In response, Dr Moss says growers should monitor crops carefully, and be prepared to treat with a suitable herbicide at the appropriate time. “Wild oats are one of the most competitive weeds on a plant for plant basis,” he adds.
Syngenta technical manager Iain Hamilton also urges growers to monitor crops carefully. Just five wild oats per square metre can cause a £60/ha loss on a 10 t/ha crop with grain at £120/t, so early removal can be crucial, he adds.
For rapid control in wheat and barley, Mr Hamilton suggests applying the grass weed herbicide Axial with the adjuvant Adigor once wild oat germination is complete but before the crop canopy closes in, to reduce weed competition as early as possible. That follows research which showed Axial gave faster control than a standard fop-based herbicide when used against the weed.

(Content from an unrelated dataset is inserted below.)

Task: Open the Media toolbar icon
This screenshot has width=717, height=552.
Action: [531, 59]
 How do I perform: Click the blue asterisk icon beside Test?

“Wild oat seeds can persist in the soil for up to five years,” says Mr Hamilton, “and each wild oat can produce 75 seeds per plant.
“Axial should be applied at 0.2 l/ha for wild oats between one leaf unfolded and the end of tillering, or at 0.3 l/ha if wild oats are between stem extension and flag leaf.
“In some ways, a more pronounced germination flush could make timing of wild oat control easier, compared with years where germination occurs over a longer period.”
In addition, Axial maintains control in cold conditions, in case the weather turns cold again once germination starts, he points out.
Dr Moss says that where growers are applying a herbicide against black-grass which is also present, the timing for the black-grass herbicide may be too early to control all the wild oats. In this case, he says growers may have to spray a specific wild oat herbicide, such as Axial, later to control those which survive.